Renae with Bialys.
For about twenty years I had a great deal with my favorite bakery in town. I would put up photographs on their walls of people which also featured their products and they would give me free coffee and pastries every day. One day my assistant, Renae, and I were working in the studio and we started talking about the ongoing show. We decided to shoot some baked bagels, which are apparently called "bialys" and quick as can be Renae popped off her shirt, grabbed the baked goods and struck a pose.
The original of this was shot on color slide film with big soft lights. I converted it to a quadratone in PhotoShop and we printed it as a 20 by 30 inch print. In due time the print was mounted, matted and framed and we delivered it to Sweetish Hill Bakery. The owner put it up over the condiments. Every time someone walked over to put cream in their coffee or sugar in their tea the print would catch their attention.

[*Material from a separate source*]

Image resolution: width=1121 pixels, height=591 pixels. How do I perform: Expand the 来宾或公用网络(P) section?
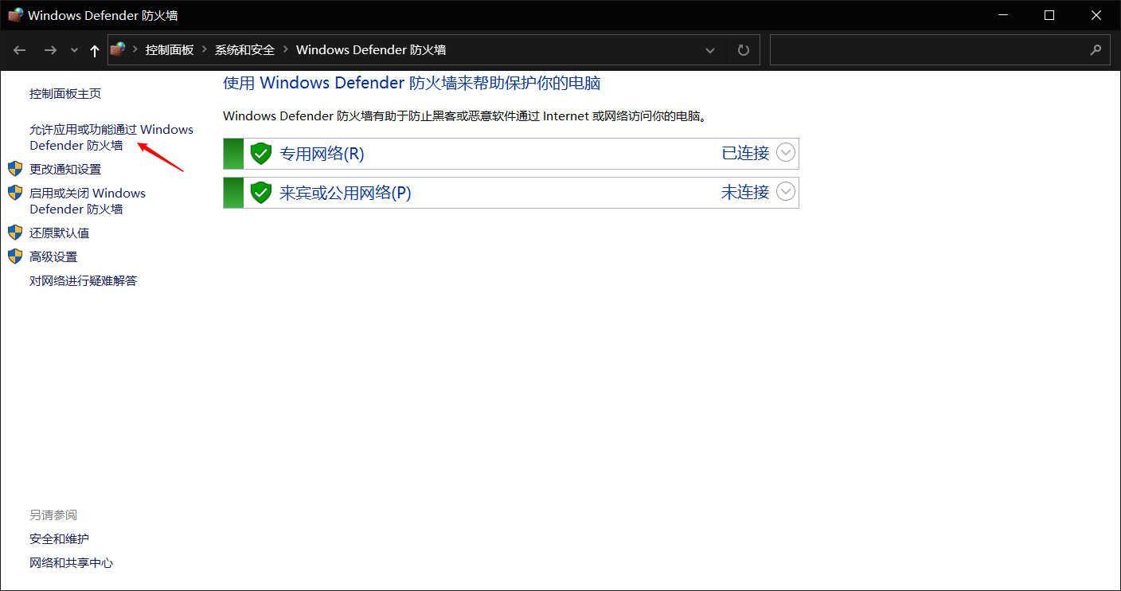[786, 192]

In the ten years that it hung on the wall one person complained that it was inappropriate. The owner told her that, if she was really upset by the artwork, she might be more comfortable buying her bread and pastries somewhere else.
But then something strange happened. The print started getting stolen. It happened twice and cynic that I am I immediately suspected the intolerant woman and her cronies. And in artistic defiance we quickly reprinted the image and had it back up on the wall in short order. A few months later it was stolen again. And again we put up a new copy.
Eventually the show ran it's decade long course and I showed up one morning to take all the work down. The regulars leapt from their tables, cast aside their New York Times and hung up their iPhones.
"What the hell do you think you're doing?" They demanded. I told them I was taking down my art. "Don't touch the Bialy Girl photo and we won't hurt you." They responded. I left it there for a few more weeks. I came back after hours, eventually, and removed the photograph.
One day a few weeks later I got a phone call from a woman who demanded to know if I was the owner of the image of the "bagel girl" photo that had hung in the bakery. Upon learning that I was she asked how much I would charge for the print and the framing of the "Bialy Girl" image. I told her a ridiculous price and she accepted without hesitation. She then asked when should she come by and pick up the artwork.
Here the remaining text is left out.